I had the most amazing dream some years ago, when I was very depressed and, if I'm honest, drifting into suicidal ideation.
I dreamt that I was walking down a country lane that opened out into a meadow at the end. It was nowhere I recognised and nothing stood out about it, it was just a green meadow on a summer day. There was a large group of people standing in it, and I knew they were all my family, going back for years- you know when you go to a party or bbq and you vaguely know everyone in the room but you only pick out a few people at the edge? People I'd never met. Anyway as I was walking into this meadow my childhood dog (dead for years) broke away from the group and came racing towards me. I just sank to the ground and sobbed with joy. I loved him to pieces and was devastated when he died. So as I'm on the ground hugging my dog, my late grandmother (also dead for years) comes up to me and says "It's good to see you. We're all here, but you can only stay for a little while. We're taking care of CustardDog. It's all fine. You'd better get back now"

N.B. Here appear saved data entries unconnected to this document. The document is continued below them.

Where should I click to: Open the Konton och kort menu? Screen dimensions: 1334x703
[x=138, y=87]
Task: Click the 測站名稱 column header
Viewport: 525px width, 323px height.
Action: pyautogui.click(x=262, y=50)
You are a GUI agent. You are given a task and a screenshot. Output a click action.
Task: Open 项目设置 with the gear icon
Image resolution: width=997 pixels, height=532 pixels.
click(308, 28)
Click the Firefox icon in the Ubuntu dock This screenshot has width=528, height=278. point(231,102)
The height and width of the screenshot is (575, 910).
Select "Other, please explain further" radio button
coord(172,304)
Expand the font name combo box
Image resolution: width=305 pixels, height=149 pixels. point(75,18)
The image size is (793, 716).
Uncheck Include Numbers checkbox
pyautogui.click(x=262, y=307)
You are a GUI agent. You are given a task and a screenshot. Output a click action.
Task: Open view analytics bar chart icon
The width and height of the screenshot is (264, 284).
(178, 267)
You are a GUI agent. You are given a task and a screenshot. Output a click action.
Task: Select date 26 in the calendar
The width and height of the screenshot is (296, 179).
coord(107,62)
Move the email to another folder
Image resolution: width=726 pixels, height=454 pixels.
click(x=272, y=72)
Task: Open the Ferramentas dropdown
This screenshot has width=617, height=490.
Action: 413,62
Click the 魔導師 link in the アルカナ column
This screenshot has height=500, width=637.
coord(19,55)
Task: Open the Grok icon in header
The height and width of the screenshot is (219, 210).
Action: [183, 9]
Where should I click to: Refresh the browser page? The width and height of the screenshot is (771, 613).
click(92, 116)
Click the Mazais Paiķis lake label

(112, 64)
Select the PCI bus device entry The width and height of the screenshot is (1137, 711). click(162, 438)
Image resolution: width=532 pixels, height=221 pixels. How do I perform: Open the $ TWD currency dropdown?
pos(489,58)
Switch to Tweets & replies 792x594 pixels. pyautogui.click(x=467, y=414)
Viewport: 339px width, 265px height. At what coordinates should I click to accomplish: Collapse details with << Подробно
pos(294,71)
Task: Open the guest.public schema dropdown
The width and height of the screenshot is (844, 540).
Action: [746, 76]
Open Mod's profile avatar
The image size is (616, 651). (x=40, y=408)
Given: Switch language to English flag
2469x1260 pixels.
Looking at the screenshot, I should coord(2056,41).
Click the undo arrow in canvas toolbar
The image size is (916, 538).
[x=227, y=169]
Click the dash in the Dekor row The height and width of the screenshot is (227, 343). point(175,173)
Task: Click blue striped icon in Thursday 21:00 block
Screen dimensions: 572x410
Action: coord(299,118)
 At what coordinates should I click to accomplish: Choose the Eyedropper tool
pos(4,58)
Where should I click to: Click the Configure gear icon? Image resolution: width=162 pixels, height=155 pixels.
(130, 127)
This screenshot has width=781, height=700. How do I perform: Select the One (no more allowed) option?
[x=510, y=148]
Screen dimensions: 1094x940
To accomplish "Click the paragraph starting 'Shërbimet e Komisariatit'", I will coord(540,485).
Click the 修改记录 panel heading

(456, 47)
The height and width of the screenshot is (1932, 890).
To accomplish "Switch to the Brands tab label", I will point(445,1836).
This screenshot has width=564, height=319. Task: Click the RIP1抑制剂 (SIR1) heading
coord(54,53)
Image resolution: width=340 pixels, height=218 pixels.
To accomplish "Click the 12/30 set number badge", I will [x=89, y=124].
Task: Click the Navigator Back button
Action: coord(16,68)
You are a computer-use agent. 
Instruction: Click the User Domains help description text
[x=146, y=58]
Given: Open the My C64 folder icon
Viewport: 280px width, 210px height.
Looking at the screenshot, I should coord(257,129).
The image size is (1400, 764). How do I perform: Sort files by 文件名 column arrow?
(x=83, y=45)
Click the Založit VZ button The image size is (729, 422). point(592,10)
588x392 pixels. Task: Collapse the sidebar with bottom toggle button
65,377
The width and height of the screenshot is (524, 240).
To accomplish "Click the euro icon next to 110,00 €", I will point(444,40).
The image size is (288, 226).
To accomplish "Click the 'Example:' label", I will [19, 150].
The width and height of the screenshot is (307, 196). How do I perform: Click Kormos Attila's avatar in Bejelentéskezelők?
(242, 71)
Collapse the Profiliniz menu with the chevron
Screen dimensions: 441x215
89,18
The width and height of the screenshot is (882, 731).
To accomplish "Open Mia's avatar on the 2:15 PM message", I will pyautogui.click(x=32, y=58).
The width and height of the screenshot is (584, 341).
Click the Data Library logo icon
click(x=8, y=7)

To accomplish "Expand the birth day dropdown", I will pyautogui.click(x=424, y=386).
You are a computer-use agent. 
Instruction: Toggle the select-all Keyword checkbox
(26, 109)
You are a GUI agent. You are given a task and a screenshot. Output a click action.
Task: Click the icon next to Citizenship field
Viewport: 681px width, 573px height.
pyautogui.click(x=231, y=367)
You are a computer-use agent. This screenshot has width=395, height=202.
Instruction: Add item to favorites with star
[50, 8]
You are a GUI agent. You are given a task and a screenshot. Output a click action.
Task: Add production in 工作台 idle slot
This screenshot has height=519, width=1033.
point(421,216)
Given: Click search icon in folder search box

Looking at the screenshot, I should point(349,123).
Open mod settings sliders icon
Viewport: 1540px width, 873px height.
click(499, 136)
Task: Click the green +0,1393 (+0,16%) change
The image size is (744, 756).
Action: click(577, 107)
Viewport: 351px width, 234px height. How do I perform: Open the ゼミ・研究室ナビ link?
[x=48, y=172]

I stood up crying because I didn't want to go, but my gran picked up my dog and sort of waved me off, and the meadow and everyone in it sort of receded.
It was the most amazing dream. I have never in my life felt that sense of peace, joy and security, and I've had some very happy times. It was an incomparable feeling,I felt surrounded by a blanket of love and care and connection to all the people in my family who lived and died before I was even born.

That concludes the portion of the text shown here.